Tom Naratil, president of UBS AG’s Americas businesses, along with client advisory group head Brian Hull, informed their sales force of the decision Monday morning.
The pullout will be effective on Friday, December 1, sources said.
The decision will make UBS Financial Services, the firm’s U.S. broker-dealer, the second major firm to withdraw from the interindustry agreement that permits brokers to jump to other Protocol signatories without fear of being sued.
Morgan Stanley broke ranks on November 3, sparking a firestorm in the brokerage community over its effects on broker mobility and smaller firms’ ability to recruit from larger rivals. Its surprise announcement of its decision just four days before it became effective set off a short-term recruiting explosion as brokers accepted offers before the Protocol door shut.
“[UBS’ withdrawal is] the nail in the coffin for the Protocol,” said Ron Edde, a brokerage industry recruiter at Millennium Career Advisors in San Diego.

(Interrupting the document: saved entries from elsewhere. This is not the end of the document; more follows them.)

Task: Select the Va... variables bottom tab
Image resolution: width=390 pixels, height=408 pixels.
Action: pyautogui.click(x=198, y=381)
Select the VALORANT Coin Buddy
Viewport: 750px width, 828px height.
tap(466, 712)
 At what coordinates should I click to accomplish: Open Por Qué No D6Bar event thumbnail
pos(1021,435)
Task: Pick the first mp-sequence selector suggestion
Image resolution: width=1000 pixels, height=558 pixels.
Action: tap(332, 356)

Brokers who jump among Protocol signatories are permitted to take rudimentary client-contact information with them to their new firms. Prior to the Protocol’s creation, large firms would routinely run to court when brokers left to seek orders temporarily restraining them from calling former clients to jump-start their practices at their new employers.
The Protocol was created in 2004 by Merrill Lynch, Smith Barney and UBS Financial Services to reduce litigation costs created by attempts to prevent brokers from calling their former clients. Morgan Stanley joined the pact in October 2006.

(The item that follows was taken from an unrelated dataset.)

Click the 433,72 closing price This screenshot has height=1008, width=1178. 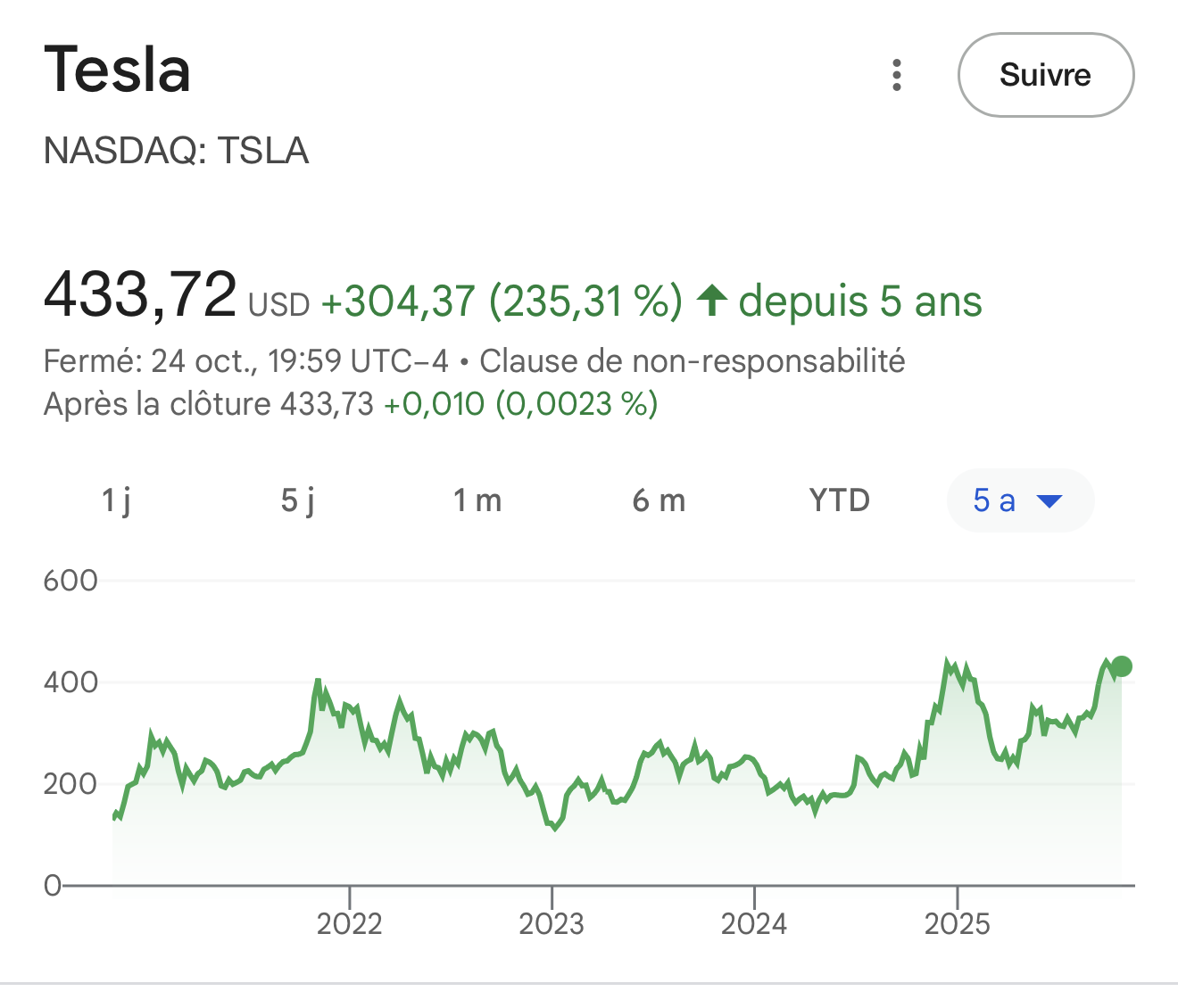click(140, 294)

The Protocol has lost its protective punch for the big firms in recent years as more than 1,500 smaller broker-dealers and registered investment advisory firms have become signatories, allowing them to recruit from the bigger firms, with little traffic in the opposite direction.
UBS, Morgan Stanley and Merrill Lynch have in the past 18 months questioned the efficacy of the Protocol and of their expensive recruiting battles as they paid large signing bonuses to top brokers in a process that is often a zero-sum game.
UBS also has shifted its hiring strategy, announcing in June 2016 that it was cutting its recruiting budget by 40% as part of its Swiss parent’s broad cost-cutting efforts. The pullback, which Merrill and Morgan Stanley echoed in part this year, also was aimed at reducing more than $3 billion of “forgivable” recruiting loans weighing down UBS Wealth Americas’ balance sheet.
UBS’s salesforce has since slimmed down to just over 6,860 brokers as it accepted attrition of brokers who retired or left for other firms, but the U.S. broker-dealer also has been battling depletion of customer assets.
When Morgan Stanley announced its plan to leave the Protocol, it said the pact had lost its effectiveness and was being “gamed” by other firms who moved in and out of the pact as it suited their needs.
UBS officials attributed their decision on Monday to regulatory, technology and cultural shifts that have made investment recommendations less important to brokers’ jobs than helping customers plan their financial futures. They also acknowledged that it furthers their drive to back away from recruiting and focus on what they say is retention of their best brokers.
A UBS spokeswoman declined to comment on, or confirm, its decision to leave, but a million-dollar producer said firm executives cited the need for efficiencies that they said would make the organization stronger more responsive to brokers and their customers
“They regurgitated all the same reasons we cut recruiting a year ago,” the broker said.